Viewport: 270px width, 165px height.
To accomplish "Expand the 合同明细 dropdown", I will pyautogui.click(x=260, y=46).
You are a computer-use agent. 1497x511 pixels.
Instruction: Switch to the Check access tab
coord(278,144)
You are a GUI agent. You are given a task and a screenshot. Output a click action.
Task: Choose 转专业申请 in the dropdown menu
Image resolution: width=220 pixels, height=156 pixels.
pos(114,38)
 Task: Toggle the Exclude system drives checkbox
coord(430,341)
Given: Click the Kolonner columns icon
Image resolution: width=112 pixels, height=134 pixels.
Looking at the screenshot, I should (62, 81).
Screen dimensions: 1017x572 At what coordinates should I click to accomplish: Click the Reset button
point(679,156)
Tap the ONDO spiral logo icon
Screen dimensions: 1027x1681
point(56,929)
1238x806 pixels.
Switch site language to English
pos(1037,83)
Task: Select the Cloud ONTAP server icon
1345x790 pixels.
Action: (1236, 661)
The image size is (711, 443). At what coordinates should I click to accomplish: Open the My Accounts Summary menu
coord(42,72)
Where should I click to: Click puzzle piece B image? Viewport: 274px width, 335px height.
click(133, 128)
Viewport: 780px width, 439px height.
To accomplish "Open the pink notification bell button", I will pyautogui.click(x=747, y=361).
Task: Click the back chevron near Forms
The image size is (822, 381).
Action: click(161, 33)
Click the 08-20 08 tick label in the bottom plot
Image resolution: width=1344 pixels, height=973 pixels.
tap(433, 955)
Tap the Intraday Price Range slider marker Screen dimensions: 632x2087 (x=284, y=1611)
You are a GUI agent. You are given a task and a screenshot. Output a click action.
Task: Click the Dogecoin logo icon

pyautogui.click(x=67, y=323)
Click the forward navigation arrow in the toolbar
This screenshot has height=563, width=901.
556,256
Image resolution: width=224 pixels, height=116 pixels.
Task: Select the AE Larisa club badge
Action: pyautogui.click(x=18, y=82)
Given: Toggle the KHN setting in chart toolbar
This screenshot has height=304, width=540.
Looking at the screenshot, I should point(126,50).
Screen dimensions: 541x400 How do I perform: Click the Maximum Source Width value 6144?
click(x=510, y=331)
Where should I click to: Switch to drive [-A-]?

▶ THE TASK
Print exactly the lines above from the one with "Screen dimensions: 1027x1681" to the one with "Viewport: 780px width, 439px height.", including both.

▶ TASK SOLUTION
Screen dimensions: 1027x1681
point(56,929)
1238x806 pixels.
Switch site language to English
pos(1037,83)
Task: Select the Cloud ONTAP server icon
1345x790 pixels.
Action: (1236, 661)
The image size is (711, 443). At what coordinates should I click to accomplish: Open the My Accounts Summary menu
coord(42,72)
Where should I click to: Click puzzle piece B image? Viewport: 274px width, 335px height.
click(133, 128)
Viewport: 780px width, 439px height.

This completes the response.